Beam v. Iacovone, Unpublished Decision (3-5-2004)

2004 Ohio 1163
CourtOhio Court of Appeals
DecidedMarch 5, 2004
DocketNo. 2003-L-199.
StatusUnpublished
Cited by1 cases

This text of 2004 Ohio 1163 (Beam v. Iacovone, Unpublished Decision (3-5-2004)) is published on Counsel Stack Legal Research, covering Ohio Court of Appeals primary law. Counsel Stack provides free access to over 12 million legal documents including statutes, case law, regulations, and constitutions.

Bluebook
Beam v. Iacovone, Unpublished Decision (3-5-2004), 2004 Ohio 1163 (Ohio Ct. App. 2004).

Opinion

MEMORANDUM OPINION
{¶ 1} On November 17, 2003, appellant, George Beam, filed a notice of appeal from an October 20, 2003 decision of the Lake County Court of Common Pleas. In that Judgment, the trial court determined, inter alia, that appellee, city of Mentor, was entitled to immunity as a political subdivision pursuant to R.C.2744.02 (A)(1).

{¶ 2} On December 15, 2003, appellee filed a motion to dismiss this appeal pursuant of Civ.R. 54(B). Specifically, appellee argues that since the trial court did not make an express finding that there was no just cause for delay, and since not all parties have been disposed of, the trial court's judgment does not constitute a final appealable order. Appellant has not filed a response.

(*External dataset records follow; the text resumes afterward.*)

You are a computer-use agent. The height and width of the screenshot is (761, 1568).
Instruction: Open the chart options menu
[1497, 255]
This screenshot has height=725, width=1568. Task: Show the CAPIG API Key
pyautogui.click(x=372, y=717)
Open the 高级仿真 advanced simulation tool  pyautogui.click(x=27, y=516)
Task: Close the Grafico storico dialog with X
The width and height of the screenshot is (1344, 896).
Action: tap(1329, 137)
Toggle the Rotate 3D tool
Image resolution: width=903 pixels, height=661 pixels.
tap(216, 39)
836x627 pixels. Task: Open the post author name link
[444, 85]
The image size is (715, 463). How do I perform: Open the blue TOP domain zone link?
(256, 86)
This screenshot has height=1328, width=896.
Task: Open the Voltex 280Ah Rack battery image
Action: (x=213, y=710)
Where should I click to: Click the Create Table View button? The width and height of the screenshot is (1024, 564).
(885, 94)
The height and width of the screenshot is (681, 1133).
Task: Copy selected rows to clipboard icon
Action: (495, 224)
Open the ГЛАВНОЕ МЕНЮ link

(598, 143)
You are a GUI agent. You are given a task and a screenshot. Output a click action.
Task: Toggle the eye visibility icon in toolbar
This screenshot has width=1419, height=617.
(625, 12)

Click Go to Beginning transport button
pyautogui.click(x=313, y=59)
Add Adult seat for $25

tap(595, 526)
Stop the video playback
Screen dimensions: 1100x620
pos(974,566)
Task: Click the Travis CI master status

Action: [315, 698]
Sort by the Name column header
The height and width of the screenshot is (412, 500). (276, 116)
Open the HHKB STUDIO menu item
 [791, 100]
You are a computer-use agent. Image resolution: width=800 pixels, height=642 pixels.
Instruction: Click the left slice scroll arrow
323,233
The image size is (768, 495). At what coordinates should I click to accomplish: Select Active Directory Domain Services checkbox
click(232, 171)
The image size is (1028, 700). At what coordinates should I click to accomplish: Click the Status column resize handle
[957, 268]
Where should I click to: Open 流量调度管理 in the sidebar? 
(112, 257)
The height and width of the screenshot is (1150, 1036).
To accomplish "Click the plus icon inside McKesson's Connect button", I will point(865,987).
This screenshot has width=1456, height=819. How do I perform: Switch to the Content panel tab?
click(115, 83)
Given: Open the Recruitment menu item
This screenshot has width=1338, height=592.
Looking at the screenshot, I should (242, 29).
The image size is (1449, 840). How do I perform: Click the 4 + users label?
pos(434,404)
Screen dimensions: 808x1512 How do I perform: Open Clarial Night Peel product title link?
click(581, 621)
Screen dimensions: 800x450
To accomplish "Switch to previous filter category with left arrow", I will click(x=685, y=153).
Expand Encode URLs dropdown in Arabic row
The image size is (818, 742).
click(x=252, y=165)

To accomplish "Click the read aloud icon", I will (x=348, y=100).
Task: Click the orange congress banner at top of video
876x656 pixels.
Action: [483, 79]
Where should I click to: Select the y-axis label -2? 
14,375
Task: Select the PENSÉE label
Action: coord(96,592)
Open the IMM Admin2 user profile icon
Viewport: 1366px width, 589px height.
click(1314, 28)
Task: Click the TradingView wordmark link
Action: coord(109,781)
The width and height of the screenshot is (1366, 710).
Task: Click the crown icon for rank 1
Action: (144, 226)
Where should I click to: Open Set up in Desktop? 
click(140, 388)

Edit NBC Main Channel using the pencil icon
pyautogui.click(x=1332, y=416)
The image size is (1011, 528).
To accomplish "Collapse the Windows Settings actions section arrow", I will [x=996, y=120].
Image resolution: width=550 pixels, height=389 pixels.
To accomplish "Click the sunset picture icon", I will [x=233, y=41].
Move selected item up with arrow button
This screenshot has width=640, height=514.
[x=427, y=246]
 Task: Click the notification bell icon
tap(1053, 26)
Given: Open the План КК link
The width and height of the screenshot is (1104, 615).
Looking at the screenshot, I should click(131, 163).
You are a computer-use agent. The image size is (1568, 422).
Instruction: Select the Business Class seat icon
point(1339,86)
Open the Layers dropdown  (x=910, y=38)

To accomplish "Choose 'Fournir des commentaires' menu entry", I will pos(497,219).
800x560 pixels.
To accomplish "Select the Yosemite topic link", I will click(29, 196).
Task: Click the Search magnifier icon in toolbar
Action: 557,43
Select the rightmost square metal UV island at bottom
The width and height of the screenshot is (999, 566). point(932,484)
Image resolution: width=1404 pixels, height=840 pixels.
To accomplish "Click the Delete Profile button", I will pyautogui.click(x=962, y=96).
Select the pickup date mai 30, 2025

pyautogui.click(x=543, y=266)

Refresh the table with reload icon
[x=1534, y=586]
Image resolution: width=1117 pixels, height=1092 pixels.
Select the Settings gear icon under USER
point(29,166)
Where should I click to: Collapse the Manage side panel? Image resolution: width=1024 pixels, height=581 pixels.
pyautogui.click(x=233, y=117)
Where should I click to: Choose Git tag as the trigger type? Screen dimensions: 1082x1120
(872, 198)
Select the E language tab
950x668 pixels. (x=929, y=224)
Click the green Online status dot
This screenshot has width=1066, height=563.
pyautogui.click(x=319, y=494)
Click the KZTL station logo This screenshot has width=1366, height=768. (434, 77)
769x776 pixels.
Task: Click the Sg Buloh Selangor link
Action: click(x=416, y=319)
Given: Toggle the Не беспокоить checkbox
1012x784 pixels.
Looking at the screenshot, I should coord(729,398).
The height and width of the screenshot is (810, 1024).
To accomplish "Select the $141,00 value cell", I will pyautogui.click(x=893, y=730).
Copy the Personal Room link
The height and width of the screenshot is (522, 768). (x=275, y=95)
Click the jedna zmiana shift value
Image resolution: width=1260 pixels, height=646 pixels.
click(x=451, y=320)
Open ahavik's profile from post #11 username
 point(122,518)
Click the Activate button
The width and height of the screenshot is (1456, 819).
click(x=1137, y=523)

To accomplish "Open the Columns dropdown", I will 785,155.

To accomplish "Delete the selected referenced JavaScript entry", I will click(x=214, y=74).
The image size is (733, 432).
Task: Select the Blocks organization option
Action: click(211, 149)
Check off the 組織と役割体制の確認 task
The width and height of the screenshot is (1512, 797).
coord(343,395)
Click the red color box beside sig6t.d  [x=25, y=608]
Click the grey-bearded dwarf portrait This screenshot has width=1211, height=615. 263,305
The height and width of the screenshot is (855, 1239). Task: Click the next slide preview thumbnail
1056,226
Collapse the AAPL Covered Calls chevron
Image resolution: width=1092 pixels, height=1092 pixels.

{¶ 3} Civ.R. 54(B) provides:

{¶ 4} "When more than one claim for relief is presented in an action whether as a claim, counter-claim, cross claim, or third party claim, and whether arising out of the same or separate transactions, or when multiple parties are involved, the court may enter final judgment as to one or more but fewer that all of the claims or parties only upon an express determination that there is no just reason for delay. In the absence of a determination that there is no just reason for delay, any order or other form of decision, however designated, which adjudicates fewer than all the claims or the rights and liabilities of fewer that all the parties, shall not terminate the action as to any of the claims or parties, and the order or other form of decision is subject to revision at any time before the entry of judgment adjudicating all the claims and the rights and liabilities of all the parties."

{¶ 5} In the present case, while the trial court granted summary judgment to appellee, there are two other defendants that still remain and the trial court did not make an express determination that there was no just cause for delay. Under these circumstances, there is no final appealable order. See White v.Rhodes (1992), 79 Ohio App.3d 257.262.

{¶ 6} We note that under R.C. 2744.02(C), if the same issue arose today in a case where the cause of action accrued after the effective date of the statute, April 9, 2003, the outcome would be different. However, R.C. 2744.02(C) is not to be applied retroactively. See Jackson v. Columbus (Feb. 3, 2004), 10th Dist. No. 03AP-634, 2004 Ohio App. LEXIS 365.

{¶ 7} Based upon the foregoing analysis, appellee's motion to dismiss this case is hereby granted.

{¶ 8} The appeal is dismissed.

Appeal dismissed.

Ford, P.J., and O'Neill, J., concur.